The car recipient has just paid around VEB 550,000 in one single payment (USD 87,321.70) for the van to the assembly plant. In turn, he has received a sum of money amounting to between VEB 1,000,000 and VEB 1,200,000 (USD 158,767 and USD 190,520, respectively) from the new buyer. However, it is worth noting that this same vehicle will appear very soon on some selling website with the following price: VEB 1,400,000 (USD 222,273). The employee has earned around VEB 500,000 (USD 79,383.40) which will not be recorded in his annual tax return, except for his modest income totalling three basic wages.
The aforementioned business is perfectly legal and it is among the many ways in which a vehicle price can tremendously rise in a few minutes in a thriving black market. But such market has only one origin: scarcity. And scarcity stems from some other evils born to the governmental policies of controls, resulting in production drop. Additionally, the government control policies have complicated production to such an extent that the long way, from manufacturing a vehicle to its delivery to the end user, makes virtually impossible the purchase of such an indispensable good in modern society. What happens in the automotive industry depicts the plight undergone by some other Venezuelan industries. Because of excessive government controls, they have made products vanish.
In response, the Venezuelan Government warns of speculators, saboteurs, attacks against the Venezuelan currency and finally an “economic war,” concealing in the ideological confrontation the very actions of the Government, which are precisely the ones that trigger its self-created crises.
Production rates
Even up to 2008, any Venezuelan citizen could enter one of the 323 car licensed dealers based in the country and choose a vehicle according to its price, model or color. We could say that the socialism of the XXI century had not been “deepened,” as promised by government authorities every year.

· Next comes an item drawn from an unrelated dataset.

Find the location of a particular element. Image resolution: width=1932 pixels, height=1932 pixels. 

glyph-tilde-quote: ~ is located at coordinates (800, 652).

A review of the numbers recorded since 2005 shows that the vehicle demand in the domestic market was around 300,000 units approximately. The needs in the domestic market were perfectly met by the combination of the production rate for that year (154,961 units) and the import of 73,417 units. (Numbers recorded by the Venezuelan Automotive Chamber, Cavenez).
Likewise, such trend continued rising in the following years by reaching a record number in 2007, when 172,418 units were produced and 319,000 units were imported. What happened then? Well, it was the year when Venezuelans could afford vehicles at a low price and of any brand or color. At that time, Venezuela occupied the fourth place as the most important automotive market in the continent. Today, the country ranks ninth.
By the end of 2008, a “protection policy” was enacted. This one controlled the car import licenses. Both elements: production and import controls halved the supply.
In 2009, the production rate fell to 111,554 units, whereas import decreased to 24, 963 units. The consequence of such decreases is that vehicles became a good not only of use but also an investment to get protected against the losing value of the local currency.
A new law on sales and buy of vehicles passed last January 2013 contemplates some sort of a “rationing booklet.” The law binds car dealers to publish the lists of applicants in their premises. This law is like taking away consumers’ right to privacy, and also the freedom and right to acquire goods, which is established in the Constitution of Venezuela.
The production line drops
For a third world country like Venezuela, acquiring imported raw material requires of dozens of legal procedures, completion of forms, seals and even the essential application for the dollar quota to be allocated by the Commission for the Administration of Currency Exchange (Cadivi). The first thing to take into account here is that 60% of the parts of vehicles assembled in Venezuela are imported; that is the main checkpoint that curbs production. The closure of the swap market which allowed citizens to acquire bonds for buying US dollars without resorting to Cadivi, and the recent elimination of the Transaction System for Foreign Currency Denominated Securities (Sitme), have been key elements in the production fall. Year 2012 ended with a production rate of 104,083 vehicles and an import rate as low as of 25,000 units: a deadly equation for a market that counts on 300,000 clients per year.
But the drama does not end here; producers go through the calamity experienced at Venezuelans harbors due to congestion and bribery, from which no one can ever escape.
Additionally, deteriorated public services make an impact on the country, particularly a fitful power supply which causes significant delays in the production line.
Furthermore, the new labor laws, especially the clauses referred to firing freeze have caused work absenteeism, indiscipline, unjustified stops in the production line by trade unions and all the issues related to the quota traffic which draws workers’ attention and interest to this benefit related to something else than production. President of the Venezuelan Chamber of Food Processing Industry (Cavidea), Pablo Baraybar, informed that labor absenteeism, as a consequence of the firing freeze contemplated in the law, has grown from 3%, before the legal reform, to 46%.
Finally, the repatriation of dividends for assembly plants has been on hold for several years, thus affecting parent houses and creating distrust in the country.